> [SCHRIFTELIJKE OPDRACHT]:
Hernoem in alle items "Open" tot "Launch" en geef de regels verder ongewijzigd weer. Laat de afbeeldingen daarbij weg.

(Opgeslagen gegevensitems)
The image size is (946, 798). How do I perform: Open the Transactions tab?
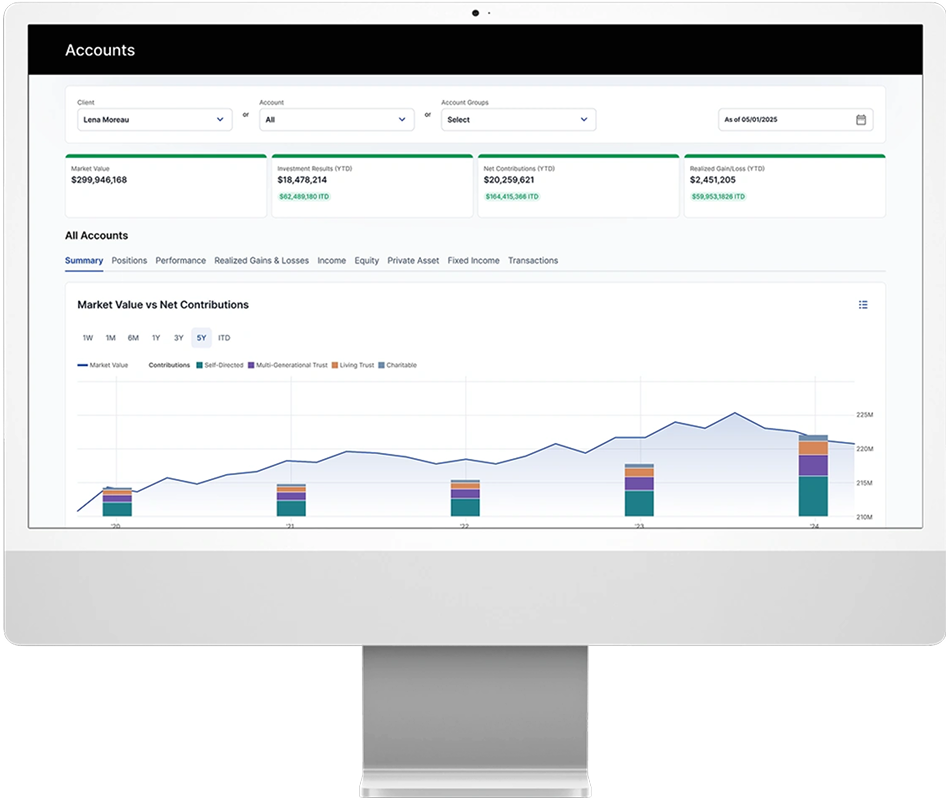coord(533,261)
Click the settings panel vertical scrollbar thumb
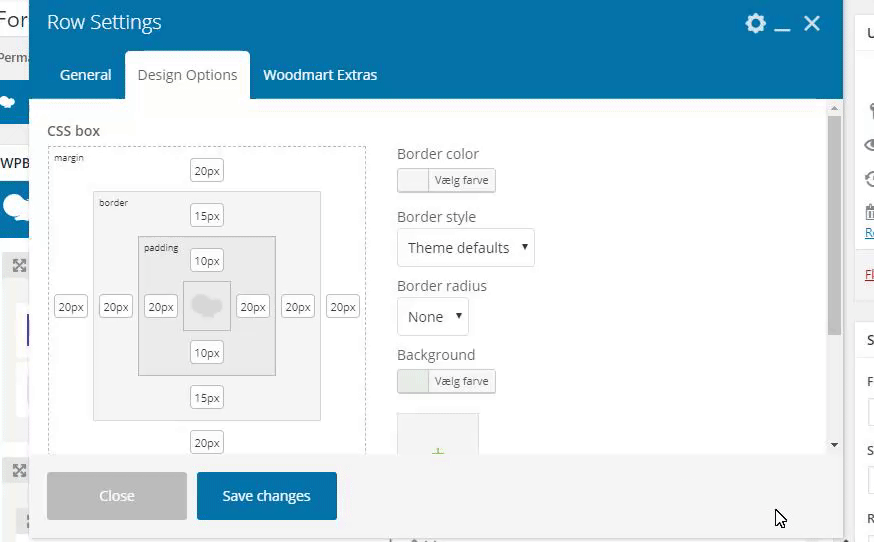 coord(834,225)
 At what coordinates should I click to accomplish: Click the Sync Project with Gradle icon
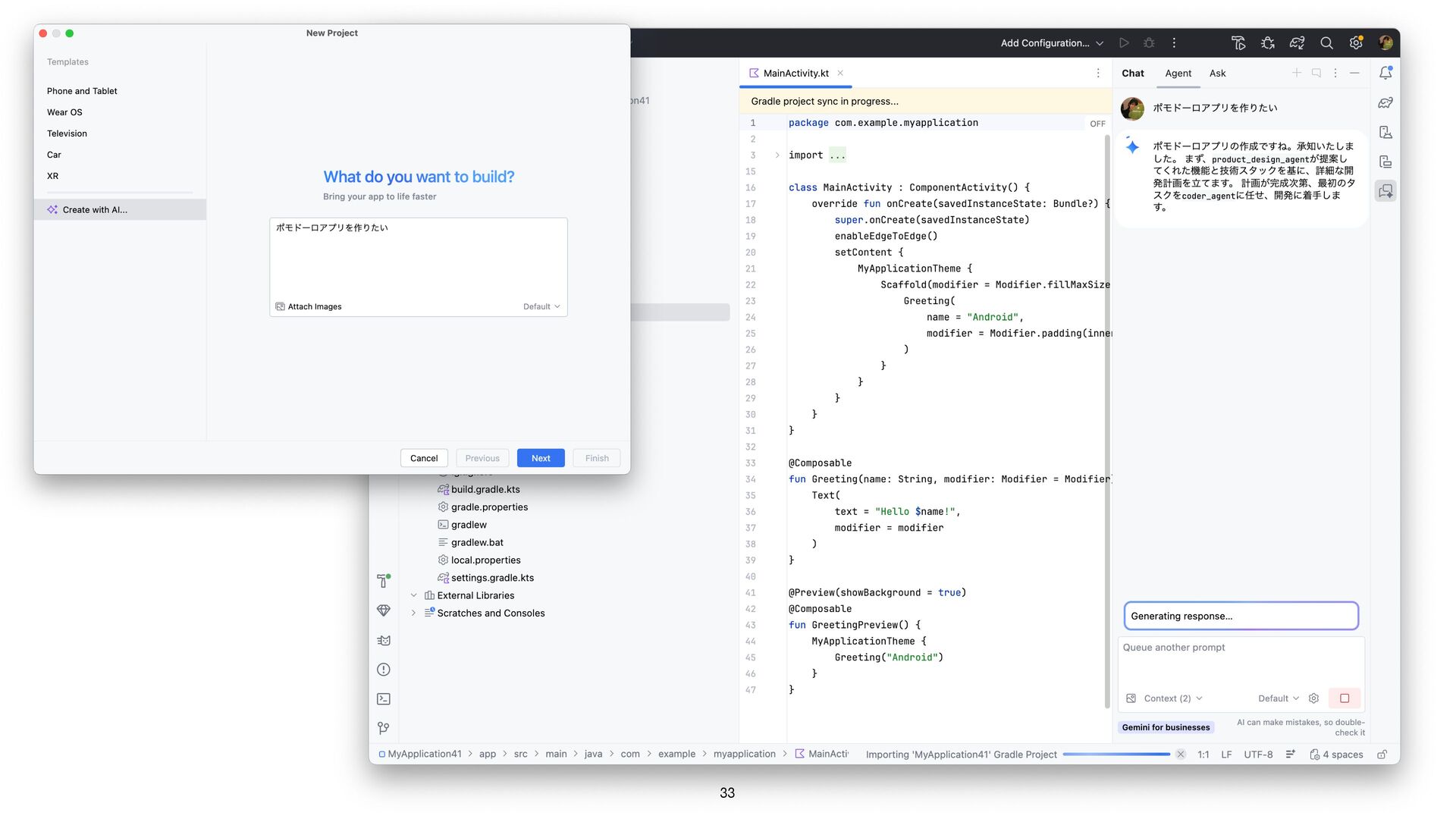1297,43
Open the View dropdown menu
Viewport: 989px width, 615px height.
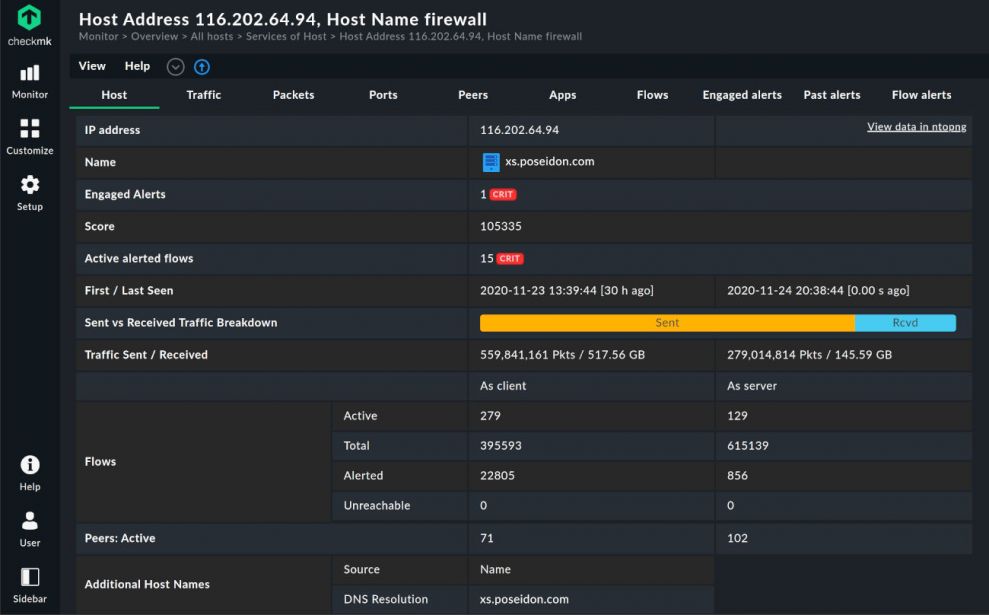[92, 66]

> [DE UITVOER]:
The image size is (946, 798). How do I perform: Launch the Transactions tab?
coord(533,261)
Click the settings panel vertical scrollbar thumb
 coord(834,225)
 At what coordinates should I click to accomplish: Click the Sync Project with Gradle icon
1297,43
Launch the View dropdown menu
Viewport: 989px width, 615px height.
[92, 66]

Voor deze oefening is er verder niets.